Most of the drama last night centered around who would be forced into a runoff and who would clear the 50% plus one hurdle to avoid the continued slugfest. No matter which side you were pulling for, runoffs are usually not great for PACs and individual donors to campaigns because the only guarantee is that they will be expensive! And for candidates, it’s all about turning out and getting out their vote. There is little participation in primary run-offs…
Run-off election date is set for Tuesday, May 24.
Attorney General Ken Paxton (42.7%) vs. George P Bush (22.8%). George P’s late gamble to go negative on former Supreme Court Justice Eva Guzman worked to knock her out of the race.
General Land Office: Senator Dawn Buckingham, who is leaving the Senate, received 42 % of the vote and should handily survive a run-off.
Senate District 24 (several counties West and South of San Antonio): former Senator Pete Flores, a favorite of Lt. Governor Dan Patrick, garnered 46% of the vote and will square off against Raul Reyes (32.8%) who has a high name ID from his previous attempts at the Congressional seat that overlaps much of the Senate District.
Senate District 27 (D seat in The Valley – formerly held by Eddie Lucio): Morgan LaMantia faces Sara Stapleton-Barrera with only 408 votes separating their primary efforts.
HD 12 (College Station): Speculation that long-time state rep Kyle Kacal 47.2%) would end up in a runoff versus Ben Bius (41.6%) proved correct.

Data section:
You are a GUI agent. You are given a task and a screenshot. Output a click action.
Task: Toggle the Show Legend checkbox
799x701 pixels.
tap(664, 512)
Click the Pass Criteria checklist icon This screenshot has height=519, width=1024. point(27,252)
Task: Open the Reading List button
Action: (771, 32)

--

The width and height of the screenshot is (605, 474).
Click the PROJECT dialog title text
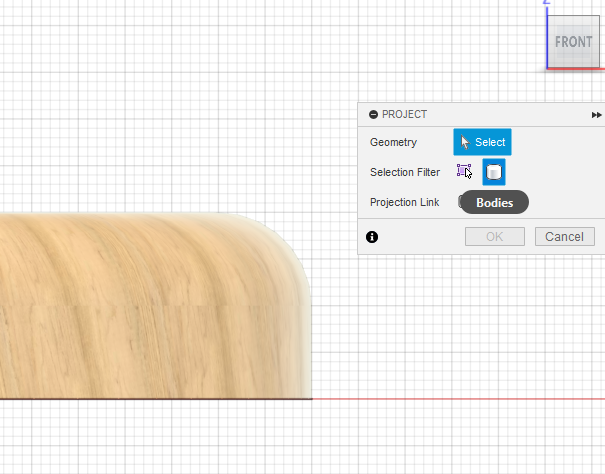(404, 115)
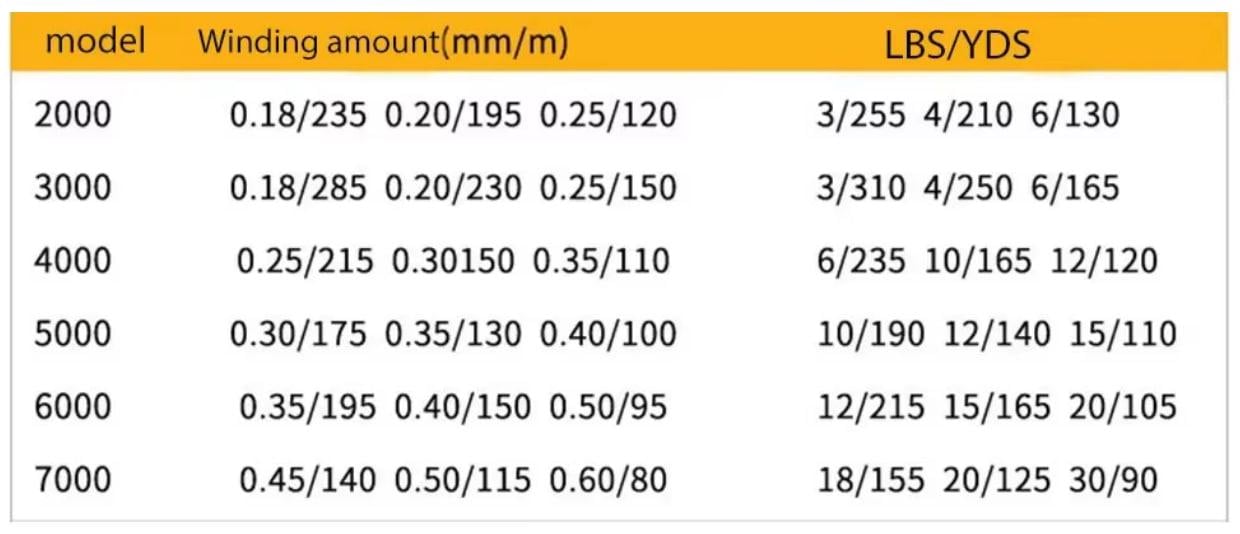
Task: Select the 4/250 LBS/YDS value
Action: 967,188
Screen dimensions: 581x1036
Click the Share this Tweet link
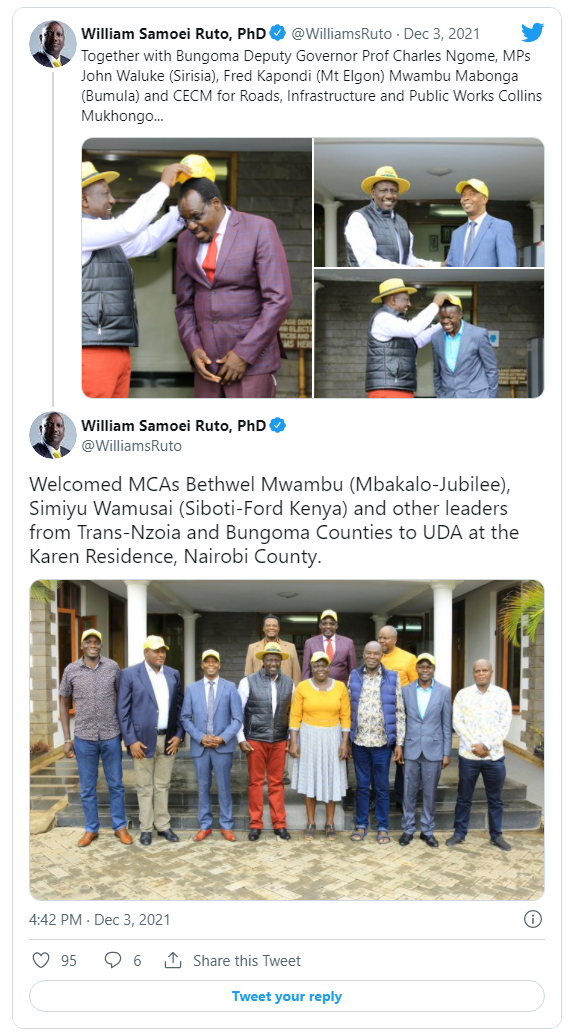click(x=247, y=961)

Work to do:
According to the runoff report, when is the runoff election? Rely on the runoff report alone.

Answer to the exercise:
Tuesday, May 24.